3. Know what works for you
Adopting good habits is all very well, but not everyone reacts the same way to the same stimuli. "Some people need to be completely immersed in a topic, with no distractions, to see the idea. Others are the opposite, they need the distractions," says Cook.
Figure out whether you get your best ideas from distraction, reflection, pressure or focus – and make sure you put yourself in the right environment.
4. Embrace structure
"You need to be able to dream, but you also need structure," says Tom Tuke-Hastings, founder of marketing company All About the Idea. "Structure’s what turns being creative into actually creating something."
Broadly speaking, this structure involves five stages: decide the problem you’re trying to solve, come up with ideas, filter them until you have the strongest ones left, develop them until they’re market-ready and then test them.
This last stage is underestimated but crucial. "Until an idea’s out there, it’s just a vague dream. I’m a believer in more testing, less debating. You’ve got to give people a taste of it, then see if it’s got legs or not," says Tuke-Hastings.
5. Accept there’s no such thing as an original idea
One of the more frustrating consequences of the development of the internet is that the honeymoon period for your Earth-shatteringly original new ideas has been reduced to mere seconds. That’s how long it takes to Google your magnificent notion and discover that someone else has already thought of it, six years ago.
But don’t let that deter you. "A great way to start kicking ideas off is to look at what people are doing in different industries and countries, rather than what the competition are doing here," says Tuke-Hastings. "If you start with what you’ve always had you’ll end up with what you’ve always got."
6. Say whatever comes to mind
We often hear that quantity is no substitute for quality. In some respects this is true, but just as waiting for an original idea is a fool’s errand, so too is waiting for a perfect one.
When generating ideas, it’s best to say whatever comes to mind, says Tuke-Hastings. This isn’t so much because ideas are a numbers game, but because the best solutions are often amalgams of several earlier, worse ideas. "Even an idea that isn’t great might have a facet that’s useful."
7. Get a thick skin
"When filtering ideas, you’ll get a lot of noes. A key part of the process is embracing those noes. The more noes you get the closer you’ll get to that yes," says Tuke-Hastings.

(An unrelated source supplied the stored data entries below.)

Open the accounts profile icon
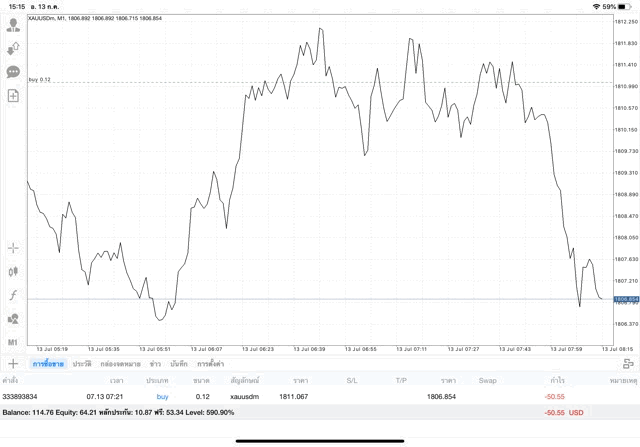This screenshot has width=640, height=447. click(13, 25)
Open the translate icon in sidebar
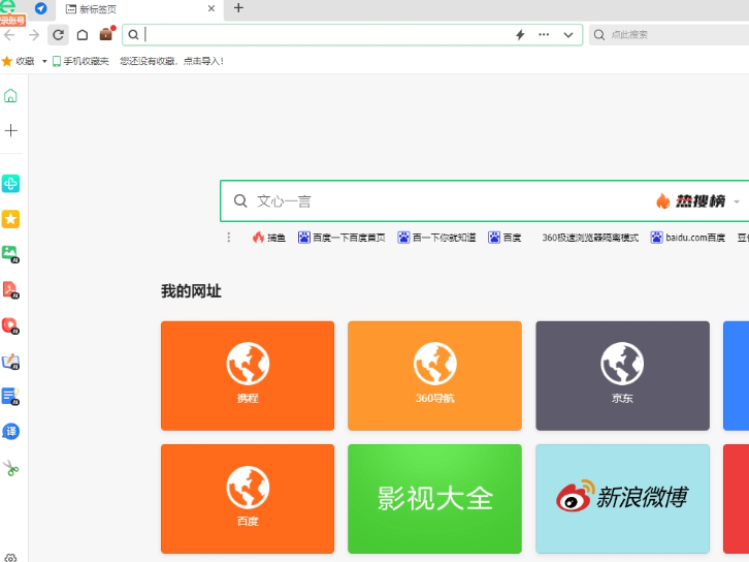The image size is (749, 562). point(11,432)
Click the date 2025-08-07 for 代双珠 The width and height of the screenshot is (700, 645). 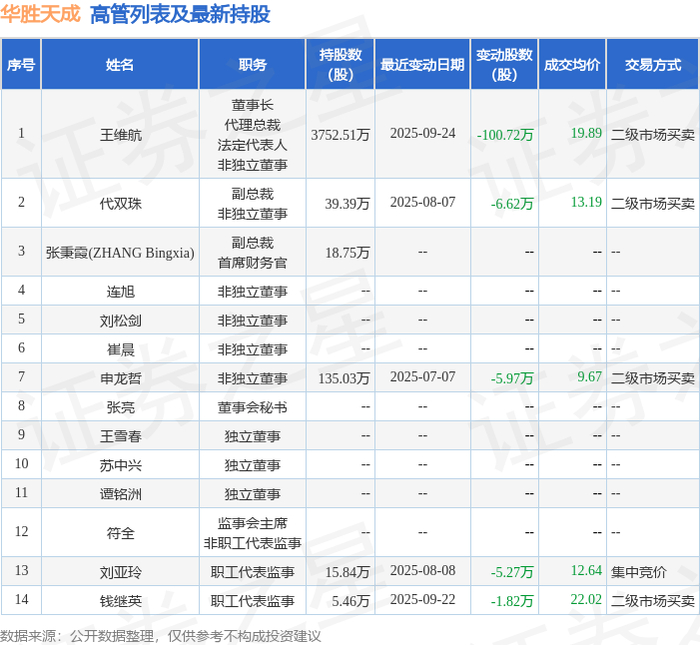coord(423,202)
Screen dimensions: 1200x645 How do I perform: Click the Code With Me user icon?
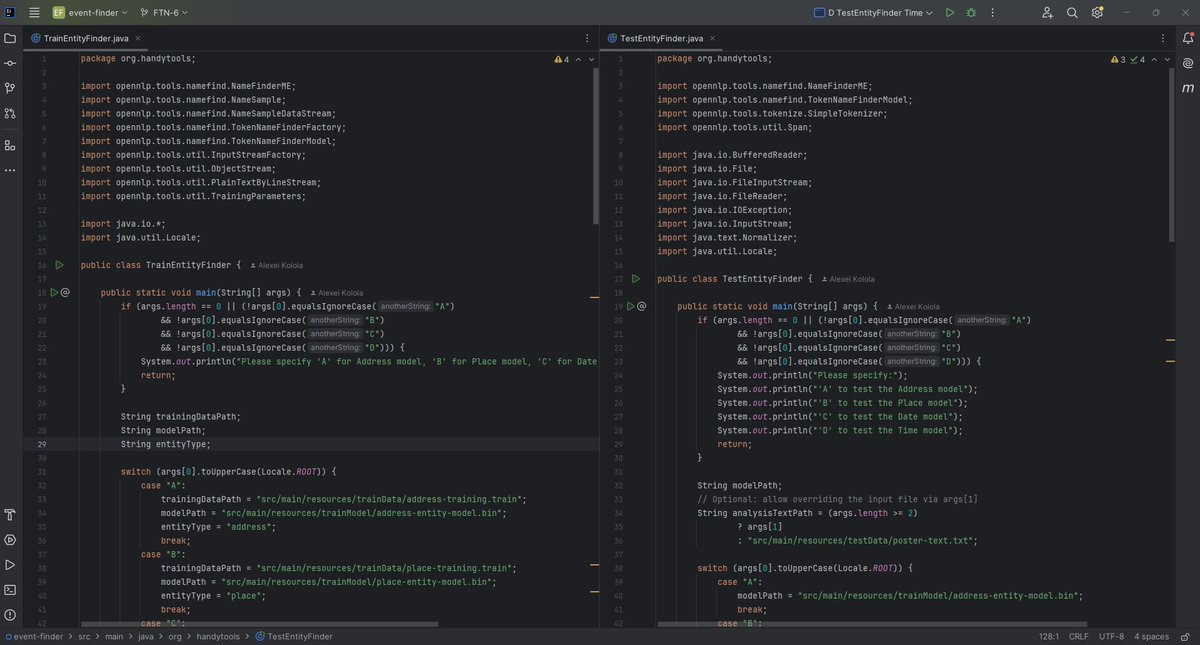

That said, while hearing rejection is helpful, fearing it is not. If the climate in your team is decidedly hostile to new ideas, finding good ones will be like drawing blood from a stone. So when others tell you their ideas, try to be nice.
"You want positive argument," says Tuke-Hastings. "Not 'that won’t work' , but 'how could it work'? Pull things out and get details out of it, rather than just turning it down flat. How about this?"
7.3. It’s not all about you
You might wonder why it matters how you critique other people’s ideas. After all, why would you need them when you’re on the case? Even the most creative people would do well to have a little humility, however.
"Be careful of 'not invented here' syndrome, where people don’t like ideas because they didn’t come up with them," warns Tuke-Hastings. "That’s where managerial skills come in, to make sure people buy into it rather than being a negative influence."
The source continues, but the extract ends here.